**EXERCISE:** Retype everything in the listing, leaving each line exactly as it is.

**DATA FOR ANALYSIS:**
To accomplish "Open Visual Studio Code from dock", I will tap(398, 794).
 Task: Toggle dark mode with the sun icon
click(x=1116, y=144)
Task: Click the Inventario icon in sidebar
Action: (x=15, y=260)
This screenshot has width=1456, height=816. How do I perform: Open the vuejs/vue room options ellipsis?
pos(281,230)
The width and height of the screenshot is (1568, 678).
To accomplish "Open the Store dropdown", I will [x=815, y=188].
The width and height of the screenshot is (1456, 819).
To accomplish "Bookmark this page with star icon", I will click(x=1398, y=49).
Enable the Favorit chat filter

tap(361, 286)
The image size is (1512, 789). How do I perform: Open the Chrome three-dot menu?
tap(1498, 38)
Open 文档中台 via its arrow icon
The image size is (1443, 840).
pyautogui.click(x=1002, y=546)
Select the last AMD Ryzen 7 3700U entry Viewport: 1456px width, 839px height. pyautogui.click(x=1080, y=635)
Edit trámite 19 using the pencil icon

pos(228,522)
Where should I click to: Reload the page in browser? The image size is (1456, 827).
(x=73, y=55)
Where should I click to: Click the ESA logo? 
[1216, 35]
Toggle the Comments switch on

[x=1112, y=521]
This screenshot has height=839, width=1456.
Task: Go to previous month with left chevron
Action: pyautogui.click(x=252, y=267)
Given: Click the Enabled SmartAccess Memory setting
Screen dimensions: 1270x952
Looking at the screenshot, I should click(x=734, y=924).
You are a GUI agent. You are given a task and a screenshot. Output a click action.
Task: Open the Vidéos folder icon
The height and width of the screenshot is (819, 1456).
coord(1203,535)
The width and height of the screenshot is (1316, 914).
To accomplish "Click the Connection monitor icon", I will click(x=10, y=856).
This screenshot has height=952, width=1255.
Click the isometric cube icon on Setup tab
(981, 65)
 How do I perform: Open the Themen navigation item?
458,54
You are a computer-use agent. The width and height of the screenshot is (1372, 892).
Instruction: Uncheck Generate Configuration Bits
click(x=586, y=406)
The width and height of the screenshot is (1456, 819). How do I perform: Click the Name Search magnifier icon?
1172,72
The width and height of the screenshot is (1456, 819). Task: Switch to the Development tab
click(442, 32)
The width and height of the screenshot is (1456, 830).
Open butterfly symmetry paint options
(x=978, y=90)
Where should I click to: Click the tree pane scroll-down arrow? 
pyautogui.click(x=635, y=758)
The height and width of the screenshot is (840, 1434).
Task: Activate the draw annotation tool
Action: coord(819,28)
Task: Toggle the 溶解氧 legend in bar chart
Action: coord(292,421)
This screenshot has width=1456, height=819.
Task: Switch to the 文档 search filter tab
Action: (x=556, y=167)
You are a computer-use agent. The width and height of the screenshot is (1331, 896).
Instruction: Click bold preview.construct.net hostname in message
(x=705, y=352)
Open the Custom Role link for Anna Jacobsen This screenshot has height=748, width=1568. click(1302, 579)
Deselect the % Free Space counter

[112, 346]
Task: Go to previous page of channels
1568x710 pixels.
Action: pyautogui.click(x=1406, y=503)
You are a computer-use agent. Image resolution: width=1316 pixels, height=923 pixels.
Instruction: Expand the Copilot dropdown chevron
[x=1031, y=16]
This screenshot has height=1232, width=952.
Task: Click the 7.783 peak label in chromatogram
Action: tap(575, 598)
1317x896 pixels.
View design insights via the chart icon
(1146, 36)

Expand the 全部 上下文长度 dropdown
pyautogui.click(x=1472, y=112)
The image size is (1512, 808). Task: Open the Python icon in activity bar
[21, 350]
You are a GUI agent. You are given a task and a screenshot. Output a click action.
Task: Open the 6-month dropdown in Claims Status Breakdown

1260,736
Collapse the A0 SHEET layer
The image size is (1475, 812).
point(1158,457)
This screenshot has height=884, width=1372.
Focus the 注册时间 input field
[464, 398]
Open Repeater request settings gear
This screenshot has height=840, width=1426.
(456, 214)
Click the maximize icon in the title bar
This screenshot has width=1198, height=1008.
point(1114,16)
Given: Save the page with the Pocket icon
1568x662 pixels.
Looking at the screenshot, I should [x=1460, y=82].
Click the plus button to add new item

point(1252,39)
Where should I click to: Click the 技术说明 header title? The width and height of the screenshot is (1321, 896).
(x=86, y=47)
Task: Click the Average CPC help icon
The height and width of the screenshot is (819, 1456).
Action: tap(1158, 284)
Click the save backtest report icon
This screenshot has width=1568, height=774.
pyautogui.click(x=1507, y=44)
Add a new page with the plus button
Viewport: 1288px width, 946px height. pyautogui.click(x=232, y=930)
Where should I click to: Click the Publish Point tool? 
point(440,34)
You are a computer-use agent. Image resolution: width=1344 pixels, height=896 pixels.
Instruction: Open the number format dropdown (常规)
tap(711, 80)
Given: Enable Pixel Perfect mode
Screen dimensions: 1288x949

**ANSWER BELOW:**
To accomplish "Open Visual Studio Code from dock", I will tap(398, 794).
 Task: Toggle dark mode with the sun icon
click(x=1116, y=144)
Task: Click the Inventario icon in sidebar
Action: (x=15, y=260)
This screenshot has width=1456, height=816. How do I perform: Open the vuejs/vue room options ellipsis?
pos(281,230)
The width and height of the screenshot is (1568, 678).
To accomplish "Open the Store dropdown", I will [x=815, y=188].
The width and height of the screenshot is (1456, 819).
To accomplish "Bookmark this page with star icon", I will click(x=1398, y=49).
Enable the Favorit chat filter

tap(361, 286)
The image size is (1512, 789). How do I perform: Open the Chrome three-dot menu?
tap(1498, 38)
Open 文档中台 via its arrow icon
The image size is (1443, 840).
pyautogui.click(x=1002, y=546)
Select the last AMD Ryzen 7 3700U entry Viewport: 1456px width, 839px height. pyautogui.click(x=1080, y=635)
Edit trámite 19 using the pencil icon

pos(228,522)
Where should I click to: Reload the page in browser? The image size is (1456, 827).
(x=73, y=55)
Where should I click to: Click the ESA logo? 
[1216, 35]
Toggle the Comments switch on

[x=1112, y=521]
This screenshot has height=839, width=1456.
Task: Go to previous month with left chevron
Action: pyautogui.click(x=252, y=267)
Given: Click the Enabled SmartAccess Memory setting
Screen dimensions: 1270x952
Looking at the screenshot, I should click(x=734, y=924).
You are a GUI agent. You are given a task and a screenshot. Output a click action.
Task: Open the Vidéos folder icon
The height and width of the screenshot is (819, 1456).
coord(1203,535)
The width and height of the screenshot is (1316, 914).
To accomplish "Click the Connection monitor icon", I will click(x=10, y=856).
This screenshot has height=952, width=1255.
Click the isometric cube icon on Setup tab
(981, 65)
 How do I perform: Open the Themen navigation item?
458,54
You are a computer-use agent. The width and height of the screenshot is (1372, 892).
Instruction: Uncheck Generate Configuration Bits
click(x=586, y=406)
The width and height of the screenshot is (1456, 819). How do I perform: Click the Name Search magnifier icon?
1172,72
The width and height of the screenshot is (1456, 819). Task: Switch to the Development tab
click(442, 32)
The width and height of the screenshot is (1456, 830).
Open butterfly symmetry paint options
(x=978, y=90)
Where should I click to: Click the tree pane scroll-down arrow? 
pyautogui.click(x=635, y=758)
The height and width of the screenshot is (840, 1434).
Task: Activate the draw annotation tool
Action: coord(819,28)
Task: Toggle the 溶解氧 legend in bar chart
Action: coord(292,421)
This screenshot has width=1456, height=819.
Task: Switch to the 文档 search filter tab
Action: (x=556, y=167)
You are a computer-use agent. The width and height of the screenshot is (1331, 896).
Instruction: Click bold preview.construct.net hostname in message
(x=705, y=352)
Open the Custom Role link for Anna Jacobsen This screenshot has height=748, width=1568. click(1302, 579)
Deselect the % Free Space counter

[112, 346]
Task: Go to previous page of channels
1568x710 pixels.
Action: pyautogui.click(x=1406, y=503)
You are a computer-use agent. Image resolution: width=1316 pixels, height=923 pixels.
Instruction: Expand the Copilot dropdown chevron
[x=1031, y=16]
This screenshot has height=1232, width=952.
Task: Click the 7.783 peak label in chromatogram
Action: tap(575, 598)
1317x896 pixels.
View design insights via the chart icon
(1146, 36)

Expand the 全部 上下文长度 dropdown
pyautogui.click(x=1472, y=112)
The image size is (1512, 808). Task: Open the Python icon in activity bar
[21, 350]
You are a GUI agent. You are given a task and a screenshot. Output a click action.
Task: Open the 6-month dropdown in Claims Status Breakdown

1260,736
Collapse the A0 SHEET layer
The image size is (1475, 812).
point(1158,457)
This screenshot has height=884, width=1372.
Focus the 注册时间 input field
[464, 398]
Open Repeater request settings gear
This screenshot has height=840, width=1426.
(456, 214)
Click the maximize icon in the title bar
This screenshot has width=1198, height=1008.
point(1114,16)
Given: Save the page with the Pocket icon
1568x662 pixels.
Looking at the screenshot, I should [x=1460, y=82].
Click the plus button to add new item

point(1252,39)
Where should I click to: Click the 技术说明 header title? The width and height of the screenshot is (1321, 896).
(x=86, y=47)
Task: Click the Average CPC help icon
The height and width of the screenshot is (819, 1456).
Action: tap(1158, 284)
Click the save backtest report icon
This screenshot has width=1568, height=774.
pyautogui.click(x=1507, y=44)
Add a new page with the plus button
Viewport: 1288px width, 946px height. pyautogui.click(x=232, y=930)
Where should I click to: Click the Publish Point tool? 
point(440,34)
You are a computer-use agent. Image resolution: width=1344 pixels, height=896 pixels.
Instruction: Open the number format dropdown (常规)
tap(711, 80)
Given: Enable Pixel Perfect mode
Screen dimensions: 1288x949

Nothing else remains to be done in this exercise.